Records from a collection
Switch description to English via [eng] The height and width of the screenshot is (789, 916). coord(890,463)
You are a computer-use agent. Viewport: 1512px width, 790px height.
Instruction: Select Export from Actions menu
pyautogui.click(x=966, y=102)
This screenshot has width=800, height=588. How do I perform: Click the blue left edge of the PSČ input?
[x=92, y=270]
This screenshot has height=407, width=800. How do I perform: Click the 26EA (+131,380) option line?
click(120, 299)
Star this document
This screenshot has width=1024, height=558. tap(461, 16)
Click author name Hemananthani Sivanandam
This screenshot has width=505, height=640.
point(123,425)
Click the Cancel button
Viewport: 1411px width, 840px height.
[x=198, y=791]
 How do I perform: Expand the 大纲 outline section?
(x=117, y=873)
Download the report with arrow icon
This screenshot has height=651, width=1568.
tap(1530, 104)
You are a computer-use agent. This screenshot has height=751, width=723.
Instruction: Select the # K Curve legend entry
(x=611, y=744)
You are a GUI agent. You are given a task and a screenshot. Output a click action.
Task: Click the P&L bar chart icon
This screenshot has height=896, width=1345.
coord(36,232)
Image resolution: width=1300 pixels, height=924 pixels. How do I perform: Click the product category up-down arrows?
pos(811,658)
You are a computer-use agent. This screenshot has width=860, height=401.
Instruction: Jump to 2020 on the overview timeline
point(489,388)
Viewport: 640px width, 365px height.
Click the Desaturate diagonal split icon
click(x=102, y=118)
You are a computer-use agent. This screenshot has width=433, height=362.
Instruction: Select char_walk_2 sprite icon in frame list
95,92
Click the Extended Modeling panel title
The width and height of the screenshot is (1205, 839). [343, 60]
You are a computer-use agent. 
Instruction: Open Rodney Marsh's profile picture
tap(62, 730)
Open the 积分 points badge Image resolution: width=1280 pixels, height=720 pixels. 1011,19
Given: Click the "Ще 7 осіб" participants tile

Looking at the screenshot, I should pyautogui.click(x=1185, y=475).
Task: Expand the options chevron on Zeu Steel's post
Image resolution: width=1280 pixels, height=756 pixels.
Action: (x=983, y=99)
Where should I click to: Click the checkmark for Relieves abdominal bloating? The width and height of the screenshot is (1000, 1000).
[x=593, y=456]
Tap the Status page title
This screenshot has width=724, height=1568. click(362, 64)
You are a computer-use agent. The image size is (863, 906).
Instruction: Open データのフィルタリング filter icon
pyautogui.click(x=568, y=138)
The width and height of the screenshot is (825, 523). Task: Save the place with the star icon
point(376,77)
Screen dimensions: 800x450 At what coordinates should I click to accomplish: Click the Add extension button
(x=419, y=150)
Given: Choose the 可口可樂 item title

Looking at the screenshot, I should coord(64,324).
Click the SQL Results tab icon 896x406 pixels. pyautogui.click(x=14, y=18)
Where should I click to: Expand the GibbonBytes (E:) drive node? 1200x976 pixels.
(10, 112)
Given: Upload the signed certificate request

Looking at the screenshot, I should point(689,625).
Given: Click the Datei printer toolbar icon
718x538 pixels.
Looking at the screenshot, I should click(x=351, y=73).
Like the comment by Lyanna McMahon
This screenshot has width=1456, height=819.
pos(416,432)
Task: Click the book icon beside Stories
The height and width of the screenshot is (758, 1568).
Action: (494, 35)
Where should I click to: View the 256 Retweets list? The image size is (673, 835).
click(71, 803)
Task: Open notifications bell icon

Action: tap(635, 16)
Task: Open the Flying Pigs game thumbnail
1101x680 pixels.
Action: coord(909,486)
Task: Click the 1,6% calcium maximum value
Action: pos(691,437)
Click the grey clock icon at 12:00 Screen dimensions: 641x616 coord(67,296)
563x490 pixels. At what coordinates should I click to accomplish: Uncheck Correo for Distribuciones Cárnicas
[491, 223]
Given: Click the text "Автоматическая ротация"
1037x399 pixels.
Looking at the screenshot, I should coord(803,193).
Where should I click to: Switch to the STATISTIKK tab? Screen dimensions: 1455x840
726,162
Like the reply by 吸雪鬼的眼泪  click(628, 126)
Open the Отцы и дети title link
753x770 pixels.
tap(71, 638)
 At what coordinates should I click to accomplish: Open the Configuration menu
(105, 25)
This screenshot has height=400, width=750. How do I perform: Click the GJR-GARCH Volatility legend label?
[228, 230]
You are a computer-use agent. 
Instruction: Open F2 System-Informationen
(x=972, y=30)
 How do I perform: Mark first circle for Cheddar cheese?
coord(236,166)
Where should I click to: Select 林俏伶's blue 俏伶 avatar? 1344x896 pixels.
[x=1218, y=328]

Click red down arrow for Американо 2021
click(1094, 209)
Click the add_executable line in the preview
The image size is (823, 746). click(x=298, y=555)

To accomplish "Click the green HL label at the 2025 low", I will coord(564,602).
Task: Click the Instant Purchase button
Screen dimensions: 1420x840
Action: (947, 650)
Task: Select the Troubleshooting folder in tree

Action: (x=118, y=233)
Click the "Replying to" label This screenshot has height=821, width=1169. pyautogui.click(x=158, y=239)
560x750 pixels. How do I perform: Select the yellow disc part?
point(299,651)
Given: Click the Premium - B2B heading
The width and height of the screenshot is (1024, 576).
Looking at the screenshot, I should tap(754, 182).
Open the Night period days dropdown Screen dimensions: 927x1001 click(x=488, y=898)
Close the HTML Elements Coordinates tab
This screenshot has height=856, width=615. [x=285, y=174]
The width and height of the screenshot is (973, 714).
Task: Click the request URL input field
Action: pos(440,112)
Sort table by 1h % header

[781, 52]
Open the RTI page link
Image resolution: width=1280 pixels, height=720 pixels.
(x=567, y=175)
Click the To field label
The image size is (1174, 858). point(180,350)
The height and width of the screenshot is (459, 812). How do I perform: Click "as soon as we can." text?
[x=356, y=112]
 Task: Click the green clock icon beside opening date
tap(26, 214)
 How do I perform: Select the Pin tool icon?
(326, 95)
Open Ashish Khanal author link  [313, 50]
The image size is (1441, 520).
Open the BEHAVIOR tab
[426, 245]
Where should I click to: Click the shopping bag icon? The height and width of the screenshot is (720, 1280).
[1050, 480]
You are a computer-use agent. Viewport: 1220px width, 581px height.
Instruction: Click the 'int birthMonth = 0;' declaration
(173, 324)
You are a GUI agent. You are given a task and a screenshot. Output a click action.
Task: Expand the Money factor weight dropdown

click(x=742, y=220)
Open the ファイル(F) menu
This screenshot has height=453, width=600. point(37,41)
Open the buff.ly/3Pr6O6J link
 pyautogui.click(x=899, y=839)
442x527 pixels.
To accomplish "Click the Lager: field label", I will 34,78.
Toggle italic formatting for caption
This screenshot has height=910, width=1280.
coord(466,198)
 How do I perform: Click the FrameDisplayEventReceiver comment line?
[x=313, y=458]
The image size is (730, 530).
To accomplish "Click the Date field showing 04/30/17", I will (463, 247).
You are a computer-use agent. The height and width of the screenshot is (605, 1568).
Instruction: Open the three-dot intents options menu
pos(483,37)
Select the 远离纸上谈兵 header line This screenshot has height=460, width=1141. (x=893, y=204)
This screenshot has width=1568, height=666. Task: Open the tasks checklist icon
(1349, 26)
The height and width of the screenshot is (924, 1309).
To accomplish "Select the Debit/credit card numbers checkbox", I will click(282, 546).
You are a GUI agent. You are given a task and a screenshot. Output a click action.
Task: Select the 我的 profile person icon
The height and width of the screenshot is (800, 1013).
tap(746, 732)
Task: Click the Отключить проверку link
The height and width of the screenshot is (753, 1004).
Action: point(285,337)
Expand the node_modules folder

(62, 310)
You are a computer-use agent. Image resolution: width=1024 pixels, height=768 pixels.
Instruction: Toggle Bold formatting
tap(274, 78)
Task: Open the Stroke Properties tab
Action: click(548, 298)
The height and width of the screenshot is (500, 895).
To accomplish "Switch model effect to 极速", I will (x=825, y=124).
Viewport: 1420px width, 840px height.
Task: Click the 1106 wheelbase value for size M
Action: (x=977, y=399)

→ Task details
Which of the lines above contain "computer"? Return them all.

→ Task result
You are a computer-use agent. Viewport: 1512px width, 790px height.
You are a computer-use agent. This screenshot has height=751, width=723.
You are a computer-use agent. This screenshot has width=860, height=401.
You are a computer-use agent. This screenshot has width=433, height=362.
You are a computer-use agent. 
You are a computer-use agent. The image size is (863, 906).
You are a computer-use agent. 
You are a computer-use agent. Viewport: 1220px width, 581px height.
You are a computer-use agent. The height and width of the screenshot is (605, 1568).
You are a computer-use agent. Image resolution: width=1024 pixels, height=768 pixels.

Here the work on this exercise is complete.